Would a site wanting to claim some level of W3C conformance that had such content have to call out which items fit this category?  For example what if I have an investment site that uses a stock research tool that is actually copyrighted and developed by a third party?  The page hosting this tool might comply with all W3C items but the tool itself might not.  The end user should have an easy way to know this ahead of time in my opinion.

This could also be true say of a multimedia site offering films for download.  The process of downloading and navigating might conform to W3C but the films themselves might not.  As an end user I'd want to know this distinction if I read that the site/page complied with W3C.



  ----- Original Message ----- 
  From: Gregg Vanderheiden 
  To: w3c-wai-gl@w3.org 
  Sent: Thursday, January 30, 2003 7:28 AM
  Subject: Conformance Claims and Logo


  Hi all,


  I took an action item to redo the conformance section and incorporate recent discussions as well as propose a way out of some issues that were identified. 



  Below is my attempt to do so.   (One week EARLY!) 



     I tried to make the Level descriptions accurate, rather than sounding nice.  It is tricky.



  (thanks Ben and Jason for input on this)



  Comments please.


  Gregg





   ----------------------
  Conformance


  WCAG 2.0 provides three levels of conformance for each of its 21 checkpoints.  



  MINIMUM LEVEL. - includes success criteria for the checkpoint that address key problems and are applicable across the broad range of Web content and sites.  Conformance at this level will substantially overcome the barriers for many people with disabilities, but there will be people with disabilities who will still not be able to access the content.  No claim of conformance can be made unless the minimum level of conformance is achieved for all checkpoints.



  LEVEL 2 - includes additional success criteria that increase the accessibility of Web content, but that are more difficult to implement on Web content in general or on specific types of content.



  LEVEL 3 - represents the highest level of conformance in WCAG 2.0.   It includes success criteria that may be very difficult as well as criteria that may not be possible at all for some types of content or some Web architectures.



  Conformance Claims  


  The rules regarding conformance claims are as follows:

    1.. No conformance claim of any type may be made unless all MINIMUM Level success criteria have been met for all checkpoints in WCAG 2.0. 
    2.. If all of the checkpoints have been met hat the MINIMUM success criteria Level, but only some of the criteria for Level 2 have been met, then a conformance claim at "LEVEL 1+" can be made. 
    3.. If all success criteria (for all checkpoints) are met at the MINIMUM Level and Level 2, then a claim conformance at "Level 2" can be made. 
    4.. If all of the success criteria for (for all checkpoints) are met at the MINIMUM and Level 2, as well as some, but not all of the criteria for Level 3, then a conformance claim can be made at "Level 2+". 
    5.. If all success criteria for all Levels have been met, then a conformance claim at "Level 3" can be made. 
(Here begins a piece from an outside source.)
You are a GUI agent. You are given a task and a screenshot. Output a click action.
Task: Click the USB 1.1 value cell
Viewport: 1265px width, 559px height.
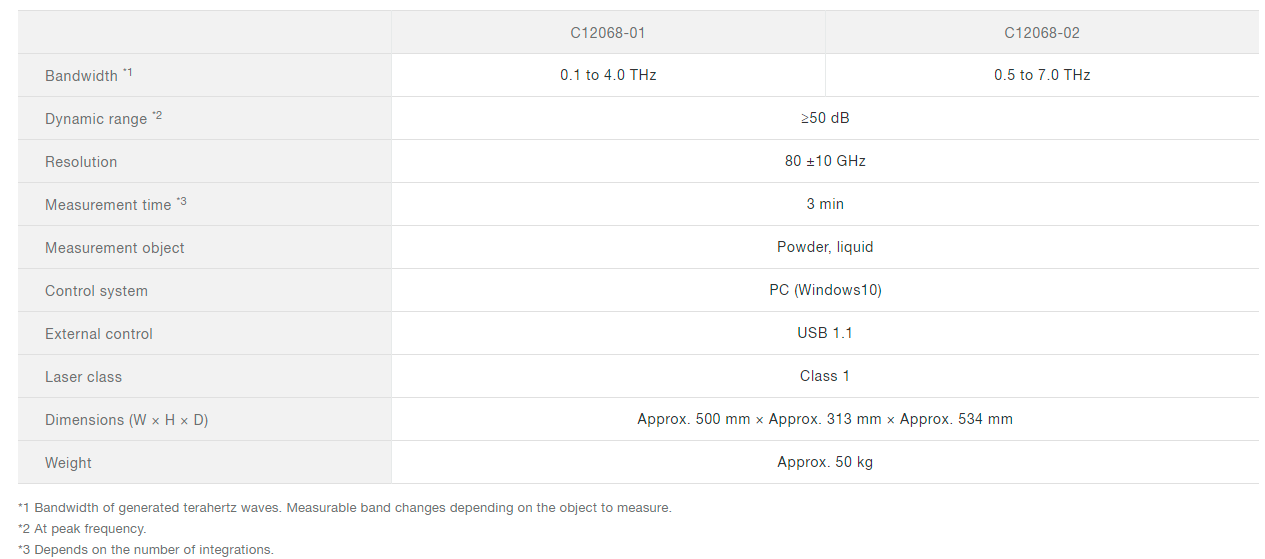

  All conformance claims must include (at minimum):

    1.. The version of the guidelines to which a conformance claim is made and the URI of the guidelines document. 
    2.. The scope of the conformance claim (pages, portions of the site, types of content etc.  addressed by the claim) 
    3.. The level at which conformance is claimed. 
    4.. The date the conformance claim was made. 


  For conformance claims of Level 1+ and Level 2+, it is helpful and recommended (but not required) that sites report specifically which criteria they have met within each of the guidelines and checkpoints.  Techniques for specifying which success criteria beyond Minimal have been met can be found in the WCAG 2.0 Techniques document for the specific technology(s) you are using.





  [REVIEWER'S NOTE: there is ongoing discussion regarding whether claims of 1+ and 2+ must have details about what beyond  Level1 has been done --  and for what parts of the content it is true (if a general claim is made).]



  WCAG 1.0 Compliant Sites
  Sites which are WCAG 1.0 compliant may want to use qualified conformance statement as they begin to adopt 2.0.  A statement that materials that are created or updated before a certain date are 1.0 compliant and materials after that date are 2.0 compliant, for example, could be used to capitalize on past accessibility efforts while shifting toward the newer more technology independent WCAG 2.0 guidelines.



  Use of the WCAG 2.0 Logo
  Whole sites which meet the WCAG 2.0 at the Minimum, level 2 or level 3 can use the WCAG 2.0 logo-icon with the appropriate level.



  Sites that have a mixed level of conformance can use the WCAG 2.0 "mixed" logo on their home page as long as all sections meet the Minimum level or WCAG 1.0- Level A.  In the latter case, both WCAG 1.0 and WCAG 2.0 logos should be used along with a listing of those sections which do not meet the WCAG 2.0 Minimal but do meet WCAG 1.- Level A.  These sections should not provide core functionality for the site. 



  Information about proper use of the logo is located at http://www.w3.org/WAI/WCAG2-Conformance





  [REVIEWER'S NOTE: that it is not required that they use the logo, so the methods for using the logo would not appear in the checklist, except if there was statement that went, "If the logo is used, the following have been complied with."]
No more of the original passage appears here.